WHAT NEEDS TO BE DONE: From the listing below, set down exactly the lines between the one holding "Task: Click the Round: 38704 counter display" and the one holding "Open the MariaDB to HeatWave migration link", inclusive. No other line is wanted.

----

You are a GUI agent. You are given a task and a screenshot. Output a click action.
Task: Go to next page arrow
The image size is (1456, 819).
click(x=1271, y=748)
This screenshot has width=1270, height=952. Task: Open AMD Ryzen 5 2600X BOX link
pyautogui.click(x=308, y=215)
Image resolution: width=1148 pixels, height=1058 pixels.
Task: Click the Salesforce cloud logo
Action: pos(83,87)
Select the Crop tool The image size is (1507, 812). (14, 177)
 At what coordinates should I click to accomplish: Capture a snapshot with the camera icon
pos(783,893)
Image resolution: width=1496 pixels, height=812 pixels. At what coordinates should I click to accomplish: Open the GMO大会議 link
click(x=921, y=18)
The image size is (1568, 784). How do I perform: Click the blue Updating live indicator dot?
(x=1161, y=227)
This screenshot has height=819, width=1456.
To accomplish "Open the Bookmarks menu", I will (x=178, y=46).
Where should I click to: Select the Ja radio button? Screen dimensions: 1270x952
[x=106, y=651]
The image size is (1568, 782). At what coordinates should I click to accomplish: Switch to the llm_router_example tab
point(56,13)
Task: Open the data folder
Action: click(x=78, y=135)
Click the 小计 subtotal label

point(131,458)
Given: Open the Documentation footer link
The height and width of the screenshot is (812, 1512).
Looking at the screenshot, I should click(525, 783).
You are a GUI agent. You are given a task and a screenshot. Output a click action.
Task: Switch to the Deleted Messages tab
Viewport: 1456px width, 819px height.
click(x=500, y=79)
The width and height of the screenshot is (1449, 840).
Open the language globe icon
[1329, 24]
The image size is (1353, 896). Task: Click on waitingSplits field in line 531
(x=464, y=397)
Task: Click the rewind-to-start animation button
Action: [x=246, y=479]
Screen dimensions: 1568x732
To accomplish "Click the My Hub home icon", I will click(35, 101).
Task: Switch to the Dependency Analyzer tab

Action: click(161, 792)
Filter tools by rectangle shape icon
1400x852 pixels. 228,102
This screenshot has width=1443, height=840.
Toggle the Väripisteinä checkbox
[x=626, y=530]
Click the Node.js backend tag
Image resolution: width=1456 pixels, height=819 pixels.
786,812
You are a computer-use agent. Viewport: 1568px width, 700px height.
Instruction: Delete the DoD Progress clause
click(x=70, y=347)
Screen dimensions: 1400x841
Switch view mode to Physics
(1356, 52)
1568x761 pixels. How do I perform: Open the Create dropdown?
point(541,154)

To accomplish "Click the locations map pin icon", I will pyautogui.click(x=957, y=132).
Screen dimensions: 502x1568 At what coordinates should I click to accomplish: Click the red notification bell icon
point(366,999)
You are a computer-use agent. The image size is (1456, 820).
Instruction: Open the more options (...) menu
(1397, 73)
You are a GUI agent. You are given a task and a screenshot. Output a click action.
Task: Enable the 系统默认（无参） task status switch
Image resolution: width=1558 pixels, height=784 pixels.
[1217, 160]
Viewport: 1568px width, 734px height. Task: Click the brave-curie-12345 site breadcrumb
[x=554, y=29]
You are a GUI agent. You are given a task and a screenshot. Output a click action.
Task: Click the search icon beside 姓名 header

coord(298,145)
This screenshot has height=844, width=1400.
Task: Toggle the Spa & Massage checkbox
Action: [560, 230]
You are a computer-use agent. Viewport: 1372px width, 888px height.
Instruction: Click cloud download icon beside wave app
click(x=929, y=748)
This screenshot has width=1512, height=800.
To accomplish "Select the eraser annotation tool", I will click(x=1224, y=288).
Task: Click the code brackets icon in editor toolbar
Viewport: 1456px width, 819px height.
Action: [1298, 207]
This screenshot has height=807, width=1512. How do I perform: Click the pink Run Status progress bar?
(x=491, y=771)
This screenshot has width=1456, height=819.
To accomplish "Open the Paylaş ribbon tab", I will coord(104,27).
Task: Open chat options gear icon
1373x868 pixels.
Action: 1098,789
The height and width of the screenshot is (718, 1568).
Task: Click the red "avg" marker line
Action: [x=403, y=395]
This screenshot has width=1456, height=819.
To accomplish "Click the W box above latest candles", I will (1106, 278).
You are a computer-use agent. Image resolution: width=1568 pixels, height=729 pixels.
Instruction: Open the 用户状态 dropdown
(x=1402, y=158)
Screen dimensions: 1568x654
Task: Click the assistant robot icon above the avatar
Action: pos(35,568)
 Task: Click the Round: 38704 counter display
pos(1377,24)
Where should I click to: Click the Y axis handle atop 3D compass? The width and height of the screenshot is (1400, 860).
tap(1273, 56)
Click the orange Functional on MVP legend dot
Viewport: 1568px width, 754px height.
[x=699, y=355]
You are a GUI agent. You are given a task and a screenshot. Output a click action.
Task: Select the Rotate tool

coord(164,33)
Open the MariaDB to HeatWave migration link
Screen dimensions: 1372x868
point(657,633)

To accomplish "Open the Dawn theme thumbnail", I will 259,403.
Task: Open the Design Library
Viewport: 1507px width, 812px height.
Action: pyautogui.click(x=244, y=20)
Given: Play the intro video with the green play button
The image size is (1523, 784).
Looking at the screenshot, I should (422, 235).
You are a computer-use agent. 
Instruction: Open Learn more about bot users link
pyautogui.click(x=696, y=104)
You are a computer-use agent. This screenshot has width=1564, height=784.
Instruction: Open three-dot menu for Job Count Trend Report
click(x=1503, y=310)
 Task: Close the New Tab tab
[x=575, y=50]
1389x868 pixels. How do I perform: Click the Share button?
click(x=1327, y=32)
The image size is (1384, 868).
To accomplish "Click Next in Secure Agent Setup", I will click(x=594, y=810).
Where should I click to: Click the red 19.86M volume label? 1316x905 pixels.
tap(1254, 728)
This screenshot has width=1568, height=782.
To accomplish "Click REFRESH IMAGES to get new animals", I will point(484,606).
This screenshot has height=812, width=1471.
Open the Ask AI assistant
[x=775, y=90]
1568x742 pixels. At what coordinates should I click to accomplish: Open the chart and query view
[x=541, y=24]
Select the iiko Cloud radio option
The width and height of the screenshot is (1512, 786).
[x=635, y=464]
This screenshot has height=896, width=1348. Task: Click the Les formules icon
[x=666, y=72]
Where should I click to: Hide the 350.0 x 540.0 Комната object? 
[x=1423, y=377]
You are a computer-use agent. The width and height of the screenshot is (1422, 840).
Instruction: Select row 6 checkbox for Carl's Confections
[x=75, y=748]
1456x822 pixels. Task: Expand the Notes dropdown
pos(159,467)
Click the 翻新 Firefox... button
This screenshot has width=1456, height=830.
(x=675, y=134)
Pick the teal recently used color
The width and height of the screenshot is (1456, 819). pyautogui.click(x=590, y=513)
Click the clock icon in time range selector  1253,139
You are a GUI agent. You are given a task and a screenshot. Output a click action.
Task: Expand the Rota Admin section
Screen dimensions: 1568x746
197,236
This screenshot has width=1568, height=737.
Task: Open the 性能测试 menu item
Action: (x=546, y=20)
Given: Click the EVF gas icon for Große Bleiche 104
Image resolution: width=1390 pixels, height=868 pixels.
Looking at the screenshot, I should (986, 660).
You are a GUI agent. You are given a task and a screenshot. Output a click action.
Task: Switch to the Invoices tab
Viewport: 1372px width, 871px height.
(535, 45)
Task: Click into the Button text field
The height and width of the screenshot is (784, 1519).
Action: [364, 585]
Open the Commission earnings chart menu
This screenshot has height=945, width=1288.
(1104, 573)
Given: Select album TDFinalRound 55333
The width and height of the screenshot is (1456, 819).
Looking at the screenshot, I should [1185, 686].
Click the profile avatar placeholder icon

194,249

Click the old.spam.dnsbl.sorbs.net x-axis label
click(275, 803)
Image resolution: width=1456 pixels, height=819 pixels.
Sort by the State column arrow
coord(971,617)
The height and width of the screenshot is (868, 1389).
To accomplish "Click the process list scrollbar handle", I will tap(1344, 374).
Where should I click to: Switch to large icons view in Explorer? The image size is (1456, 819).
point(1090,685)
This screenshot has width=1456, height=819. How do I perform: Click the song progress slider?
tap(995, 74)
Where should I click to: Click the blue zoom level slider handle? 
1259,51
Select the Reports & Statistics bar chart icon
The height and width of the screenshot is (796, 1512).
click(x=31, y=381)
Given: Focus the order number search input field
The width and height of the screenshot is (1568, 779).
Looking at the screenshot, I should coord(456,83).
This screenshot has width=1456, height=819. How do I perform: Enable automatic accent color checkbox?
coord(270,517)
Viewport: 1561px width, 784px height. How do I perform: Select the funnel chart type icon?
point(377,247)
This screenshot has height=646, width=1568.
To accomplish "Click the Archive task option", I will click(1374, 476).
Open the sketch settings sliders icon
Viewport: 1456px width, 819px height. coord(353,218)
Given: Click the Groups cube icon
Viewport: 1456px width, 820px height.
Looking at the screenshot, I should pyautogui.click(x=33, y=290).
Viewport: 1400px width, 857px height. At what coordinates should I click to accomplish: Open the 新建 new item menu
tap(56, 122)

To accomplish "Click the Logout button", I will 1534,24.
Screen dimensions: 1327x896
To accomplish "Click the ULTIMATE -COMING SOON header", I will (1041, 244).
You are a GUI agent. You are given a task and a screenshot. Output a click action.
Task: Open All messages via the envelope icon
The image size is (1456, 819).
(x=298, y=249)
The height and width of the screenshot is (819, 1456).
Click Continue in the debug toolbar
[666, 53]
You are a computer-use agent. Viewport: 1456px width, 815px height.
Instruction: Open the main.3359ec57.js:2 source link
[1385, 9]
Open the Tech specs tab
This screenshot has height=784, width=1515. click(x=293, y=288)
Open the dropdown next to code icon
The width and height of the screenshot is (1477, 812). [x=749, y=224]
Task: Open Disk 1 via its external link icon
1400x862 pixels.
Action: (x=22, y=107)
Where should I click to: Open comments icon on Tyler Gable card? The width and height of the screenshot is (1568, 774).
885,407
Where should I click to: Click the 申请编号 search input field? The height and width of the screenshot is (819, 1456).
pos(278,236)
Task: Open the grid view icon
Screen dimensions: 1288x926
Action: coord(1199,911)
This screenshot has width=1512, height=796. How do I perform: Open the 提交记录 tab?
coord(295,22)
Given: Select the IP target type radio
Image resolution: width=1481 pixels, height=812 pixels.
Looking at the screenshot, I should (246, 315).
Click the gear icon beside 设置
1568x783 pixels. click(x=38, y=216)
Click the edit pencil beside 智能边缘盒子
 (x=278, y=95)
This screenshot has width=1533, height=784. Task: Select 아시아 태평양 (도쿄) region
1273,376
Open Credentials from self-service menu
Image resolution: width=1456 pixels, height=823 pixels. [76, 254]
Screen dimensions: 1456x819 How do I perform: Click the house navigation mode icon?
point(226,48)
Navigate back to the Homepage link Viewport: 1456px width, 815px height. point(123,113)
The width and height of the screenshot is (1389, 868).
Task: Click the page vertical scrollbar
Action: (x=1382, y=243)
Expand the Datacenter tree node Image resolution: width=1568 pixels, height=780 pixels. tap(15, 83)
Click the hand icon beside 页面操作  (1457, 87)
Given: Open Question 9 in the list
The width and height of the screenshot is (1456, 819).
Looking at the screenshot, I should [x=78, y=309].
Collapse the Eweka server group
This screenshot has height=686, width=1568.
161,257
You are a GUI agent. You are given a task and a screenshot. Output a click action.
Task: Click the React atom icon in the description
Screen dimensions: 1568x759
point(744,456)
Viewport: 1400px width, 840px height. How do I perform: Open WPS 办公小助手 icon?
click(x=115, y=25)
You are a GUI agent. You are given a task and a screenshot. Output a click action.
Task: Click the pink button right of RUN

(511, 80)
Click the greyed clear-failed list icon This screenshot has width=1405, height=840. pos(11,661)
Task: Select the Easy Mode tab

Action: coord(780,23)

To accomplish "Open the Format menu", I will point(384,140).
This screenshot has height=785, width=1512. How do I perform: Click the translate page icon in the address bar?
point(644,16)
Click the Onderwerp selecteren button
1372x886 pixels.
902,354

----

RESPONSE:
 Task: Click the Round: 38704 counter display
pos(1377,24)
Where should I click to: Click the Y axis handle atop 3D compass? The width and height of the screenshot is (1400, 860).
tap(1273, 56)
Click the orange Functional on MVP legend dot
Viewport: 1568px width, 754px height.
[x=699, y=355]
You are a GUI agent. You are given a task and a screenshot. Output a click action.
Task: Select the Rotate tool

coord(164,33)
Open the MariaDB to HeatWave migration link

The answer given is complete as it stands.